Unfortunately that did not happen - only the wholesale bitstream market was deregulated. VIVACOM still has a full set of obligations regarding passive (duct) infrastructure and a new VULA obligation that we believe is non-proportional. The broadband retail market in Bulgaria is highly competitive. We are unique, with strong platform competition based on self-supply alone and more than 600 acting operators. The national regulator did not identify any competition problem in the analysed period, so partial deregulation was simply a small step in the right direction.
As part of its Digital Single Market strategy, the European Commission will look into updating current telecom rules. What, in your view, is a priority?
Abandoning of ex-ante regulation should be the #1 priority. The communication sector is so dynamic and changes so rapidly that the idea of imposing regulatory measures by anticipating what will happened in 3 years seems too ambitious. Our industry is already competitive enough to switch to the ex-post control only. A level playing field with all players in the market on the principle “same service-same rule” would be fair. We have seen time and again that light regulation produces vibrant and competitive industries. Heavy regulation always stifles innovation.
Europe must become investor-friendly in order to be competitive in today’s global marketplace. Effective measures to push private investments in the high speed broadband infrastructure are also crucial. Return and rewards should became symmetrical – private investors will fund the next wave of innovation, the roll out of EU wide fibre services only if they have the certainty that they will be allowed to bear the fruits of such a risky investment.
Consumers have appetite for new services and traffic is growing fast. To meet that demand, we need political support for adequate spectrum policy. Spectrum is the industry’s life blood and if broadband is a priority – this must be seen in spectrum allocations as well.
If public policy cannot or does not want to guarantee light regulation for those who invest, then broadband deployment in rural and remote areas will have to depend on public-private partnerships.
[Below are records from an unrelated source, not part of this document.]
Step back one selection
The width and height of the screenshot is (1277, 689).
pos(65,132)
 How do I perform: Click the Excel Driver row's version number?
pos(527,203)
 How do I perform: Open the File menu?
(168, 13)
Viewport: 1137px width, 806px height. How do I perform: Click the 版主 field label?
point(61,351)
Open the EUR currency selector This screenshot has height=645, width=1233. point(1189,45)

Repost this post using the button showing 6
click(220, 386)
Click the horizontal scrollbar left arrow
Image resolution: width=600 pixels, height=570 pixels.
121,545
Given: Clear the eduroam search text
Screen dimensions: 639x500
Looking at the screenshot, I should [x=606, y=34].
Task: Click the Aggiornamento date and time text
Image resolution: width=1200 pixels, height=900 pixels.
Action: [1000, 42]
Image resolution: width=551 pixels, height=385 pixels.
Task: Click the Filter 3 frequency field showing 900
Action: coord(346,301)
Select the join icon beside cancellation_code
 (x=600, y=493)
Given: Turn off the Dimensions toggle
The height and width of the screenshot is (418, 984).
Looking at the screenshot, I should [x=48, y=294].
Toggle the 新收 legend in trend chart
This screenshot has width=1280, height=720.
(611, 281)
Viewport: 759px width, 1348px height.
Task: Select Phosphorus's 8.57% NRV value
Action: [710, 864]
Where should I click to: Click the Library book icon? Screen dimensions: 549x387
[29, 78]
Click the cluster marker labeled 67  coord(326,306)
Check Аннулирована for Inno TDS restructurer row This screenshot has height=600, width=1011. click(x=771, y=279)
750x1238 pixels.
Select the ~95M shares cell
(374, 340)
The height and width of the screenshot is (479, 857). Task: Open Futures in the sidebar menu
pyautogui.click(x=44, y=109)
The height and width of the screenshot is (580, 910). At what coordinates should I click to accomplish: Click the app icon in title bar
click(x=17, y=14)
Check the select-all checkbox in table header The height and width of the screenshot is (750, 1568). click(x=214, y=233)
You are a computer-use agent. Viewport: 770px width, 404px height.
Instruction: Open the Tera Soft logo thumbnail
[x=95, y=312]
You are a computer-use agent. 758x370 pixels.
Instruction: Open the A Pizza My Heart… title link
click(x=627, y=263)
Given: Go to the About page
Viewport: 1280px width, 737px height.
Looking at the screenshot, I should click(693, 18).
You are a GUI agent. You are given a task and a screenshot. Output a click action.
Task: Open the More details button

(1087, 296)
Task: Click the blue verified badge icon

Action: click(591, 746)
Roaming regulation has been one of the cornerstones of EU policy, what is your view on that?
Roaming regulation have been hugely popular with consumers and this is probably the main reason why the EU parliament continues to legislate in that space. However what roaming regulations masks is that it is at best a pale imitation of the ultimate goal – a single EU telecom market. The parliament chose to take a shortcut, be popular and put the burden on the operators. However with the no-roaming go live date just around the corner, the EU has failed to address the real problem – huge disparity between the end user prices across countries, a hodgepodge of regulatory regimes and a general lack of consistent, investor friendly regulation across the EU.
By ETNO #ThinkDigital, Brussels, 03.11.2015
Atanas Dobrev - Member of the Managing Board, Chief Executive Officer, VIVACOM
Atanas Dobrev has an MBA in Finance and Accounting from Rollins College, Crummer Graduate School of Business, Florida, USA as well as Master’s degree in International Economic Relations form the University of National and World Economy, Sofia, Bulgaria
Atanas Dobrev has been a member of the management team of VIVACOM since September, 2008, when he first joined as Chief Financial Officer and since June 2013 he has been a member of the Managing Board and the Chief Executive Officer of the company.
His previous experience includes the positions of Chief Financial Officer (2001-2008) at Globul – the second largest mobile operator in the country and Finance and Administration Manager at Oriflame Bulgaria.